TASK TO COMPLETE – With the pictures removed, reproduce exactly the lines from the one that contains "This screenshot has height=877, width=1193." through the last line of the entries below.

*** Begin section ***

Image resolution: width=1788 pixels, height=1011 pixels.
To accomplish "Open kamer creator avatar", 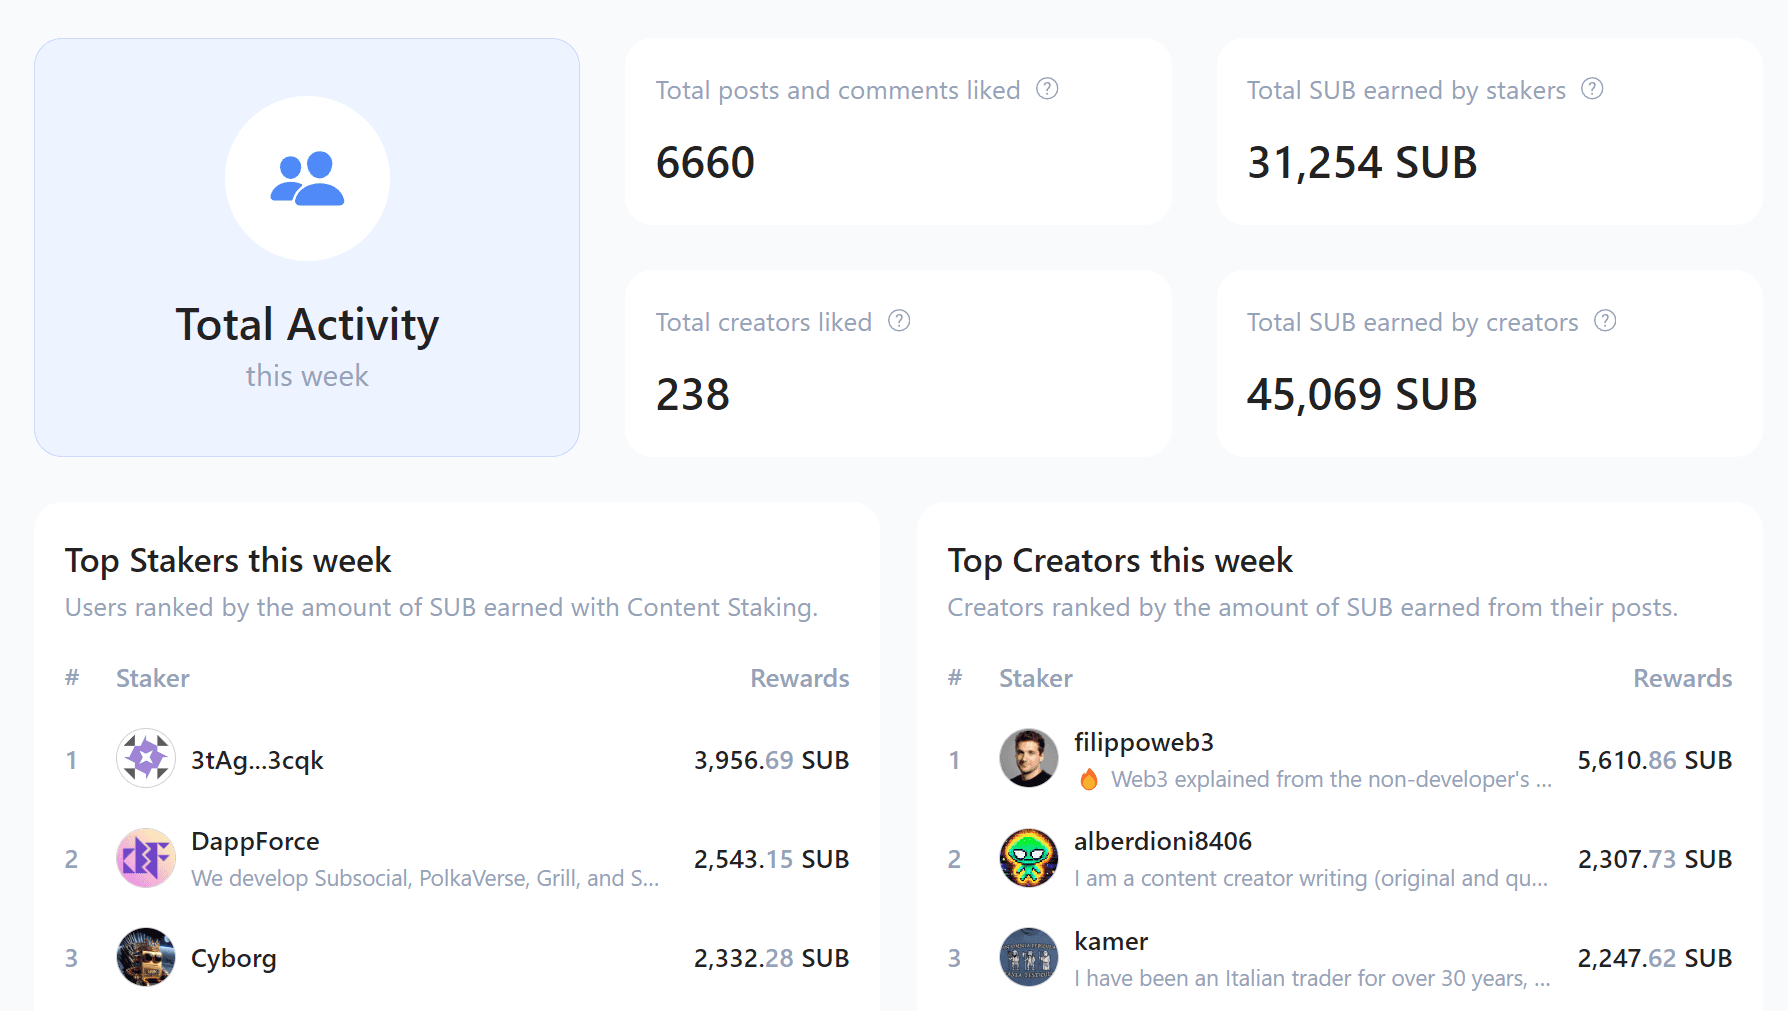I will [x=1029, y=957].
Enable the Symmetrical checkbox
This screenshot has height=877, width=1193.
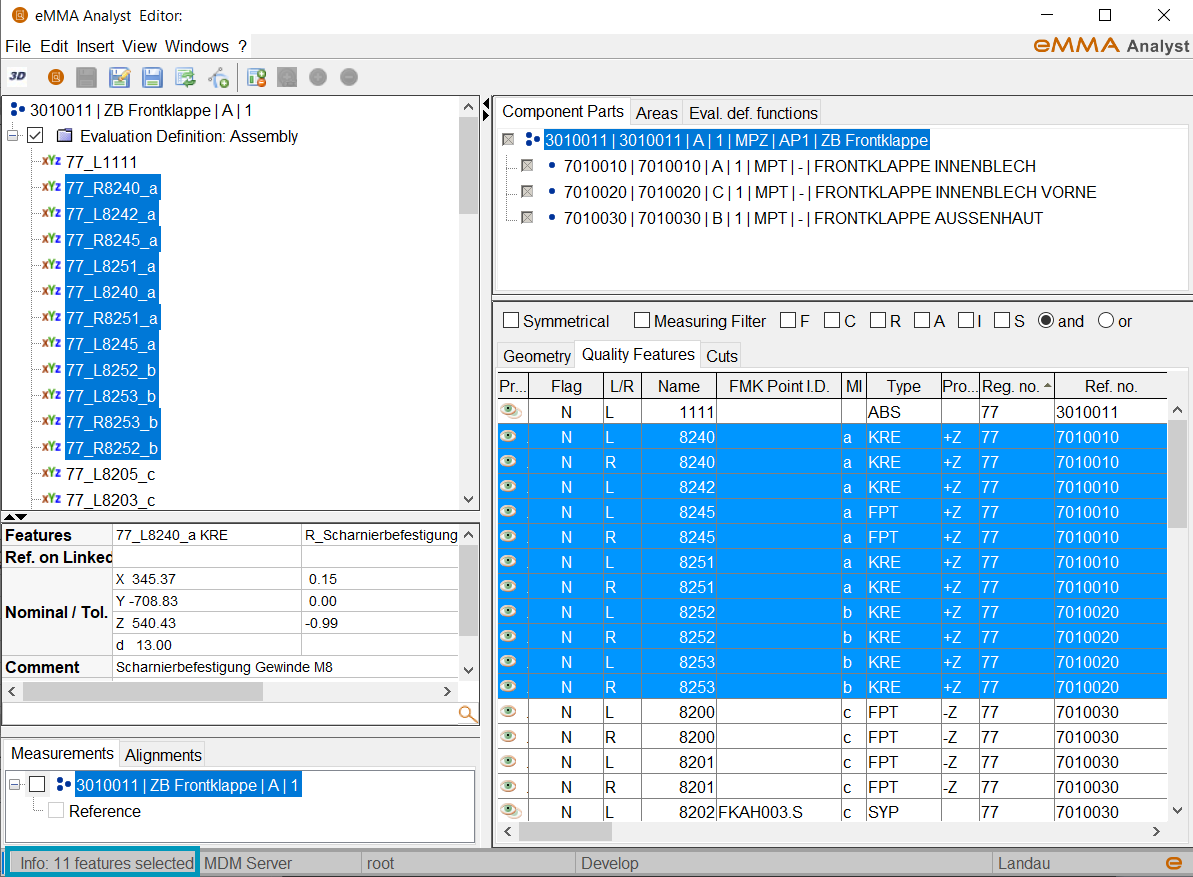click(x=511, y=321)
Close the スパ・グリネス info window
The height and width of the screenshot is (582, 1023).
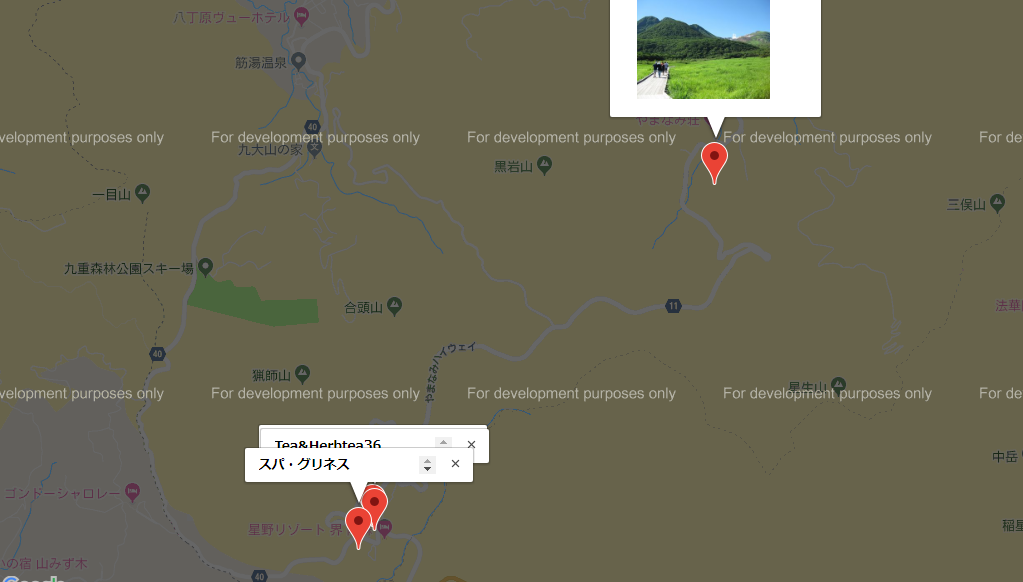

*** End section ***

TASK SOLUTION –
This screenshot has height=877, width=1193.
click(x=511, y=321)
Close the スパ・グリネス info window
The height and width of the screenshot is (582, 1023).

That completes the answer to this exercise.